I’m at the fork.    Needing to decide so I can move.

I need to move.

I’m standing here knowing I’ve decided I don’t want retaliation in my life.  I don’t want revenge.  I don’t want any more bad things to happen.  Not to anyone.  I don’t want to wish suffering on anyone.

But I do want something.

I wish for people in this world to understand.  To comprehend and truly realize the impact of the their actions, their words, and their in-actions on others.  I want them to wake up, look in the mirror, and see in their own faces the reality of what they have done to other people.  I want them to see their own callousness.  I want them to feel the fear and anxiety they cause.  I want them to know the sorrow they create.

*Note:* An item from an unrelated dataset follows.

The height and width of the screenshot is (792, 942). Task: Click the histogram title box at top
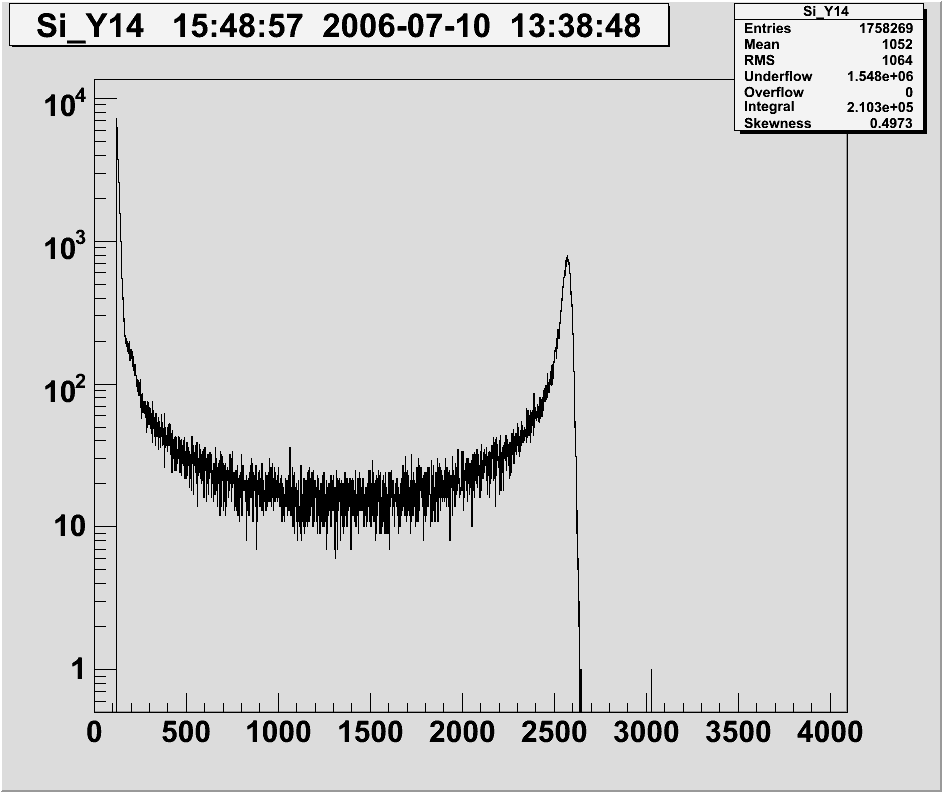click(338, 26)
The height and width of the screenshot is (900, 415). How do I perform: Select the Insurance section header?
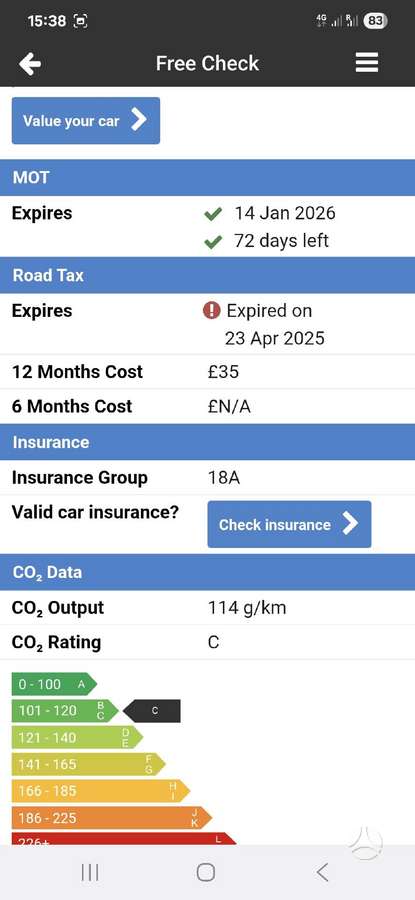click(x=207, y=442)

I am thinking the realization of the reality of what they have done to others should be burden enough for them.   If there is truth in what they see, the burden of that truth will be enough.

Is that retaliation?

Does this make me a bad person?

I have to move.   And I have to take this decision with me.

But being the person I want to be there is a caveat.  If I wish this on others.  I must be prepared to do the same.  To wake up and see the impact of what I have done, in my face.   To feel the result of my actions on others in my heart.   To carry the burden of the suffering I have caused on my shoulders.

I know I would see, I would feel, and I would carry.

Because I do.   I accept that I do.

Does that make me a bad person?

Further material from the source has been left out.